Questa terza deve essere stata per Sangiovanni e Guidotti la parte più difficile della trilogia, considerando che degli episodi più emblematici del romanzo rimaneva fuori praticamente il solo duello tra Settembrini e Naphta, ma il grande lavoro che hanno fatto in questi anni su Zauberberg ha permesso loro di estrarre dal cilindro lo spettacolo emotivamente più intenso e lirico, l’invito più pressante alla riflessione sul tempo, sulla vita e sulla morte.

E in chiusura, ad anello, torna il nostro amato Tommy il Mago, di cui sentiamo riecheggiare lungo i pendii della montagna la voce in uno degli appelli all’Europa trasmessi dalla BBC durante la guerra.

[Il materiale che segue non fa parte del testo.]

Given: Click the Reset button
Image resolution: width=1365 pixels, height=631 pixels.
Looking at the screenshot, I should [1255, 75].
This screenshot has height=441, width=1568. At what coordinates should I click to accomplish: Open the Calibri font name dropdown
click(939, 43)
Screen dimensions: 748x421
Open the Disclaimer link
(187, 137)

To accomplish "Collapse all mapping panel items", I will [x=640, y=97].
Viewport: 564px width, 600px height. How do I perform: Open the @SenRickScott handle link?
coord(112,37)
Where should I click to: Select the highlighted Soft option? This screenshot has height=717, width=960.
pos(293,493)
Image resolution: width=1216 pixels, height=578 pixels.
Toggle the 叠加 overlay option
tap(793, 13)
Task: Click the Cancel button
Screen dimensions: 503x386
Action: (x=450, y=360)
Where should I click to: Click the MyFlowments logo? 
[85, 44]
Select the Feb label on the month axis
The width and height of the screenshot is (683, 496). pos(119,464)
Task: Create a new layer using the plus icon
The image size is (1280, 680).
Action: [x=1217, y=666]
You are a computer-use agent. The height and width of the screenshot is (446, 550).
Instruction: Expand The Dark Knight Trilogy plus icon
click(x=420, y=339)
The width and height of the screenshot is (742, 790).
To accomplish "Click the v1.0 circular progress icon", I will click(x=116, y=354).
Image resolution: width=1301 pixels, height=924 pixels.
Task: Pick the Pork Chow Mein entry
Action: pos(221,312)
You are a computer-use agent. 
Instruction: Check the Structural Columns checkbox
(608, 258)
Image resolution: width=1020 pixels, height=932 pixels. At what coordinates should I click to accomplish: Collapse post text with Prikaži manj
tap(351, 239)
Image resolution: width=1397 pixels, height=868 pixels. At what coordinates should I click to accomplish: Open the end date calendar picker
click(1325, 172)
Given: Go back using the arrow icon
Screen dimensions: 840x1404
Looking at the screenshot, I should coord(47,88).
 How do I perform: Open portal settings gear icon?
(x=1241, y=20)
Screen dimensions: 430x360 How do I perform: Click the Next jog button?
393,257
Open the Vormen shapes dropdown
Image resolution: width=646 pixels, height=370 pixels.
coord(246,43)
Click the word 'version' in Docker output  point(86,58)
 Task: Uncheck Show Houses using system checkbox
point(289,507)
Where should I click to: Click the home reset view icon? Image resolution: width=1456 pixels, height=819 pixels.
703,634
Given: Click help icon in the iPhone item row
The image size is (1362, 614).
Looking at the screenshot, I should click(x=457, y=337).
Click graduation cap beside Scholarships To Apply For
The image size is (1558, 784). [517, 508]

L’indomani l’avrei rivisto, incarnato da Maffetti, per le strade di Firenzuola, rispondere al mio saluto con un gesto della mano, come a dire: “Ci rivediamo il 22 e 23 marzo 2025 per la versione-maratona della Montagna incantata all’Arena del Sole di Bologna”.

PS per gli happy few: la pizza di Settembrini è LA pizza dell’estate 2024.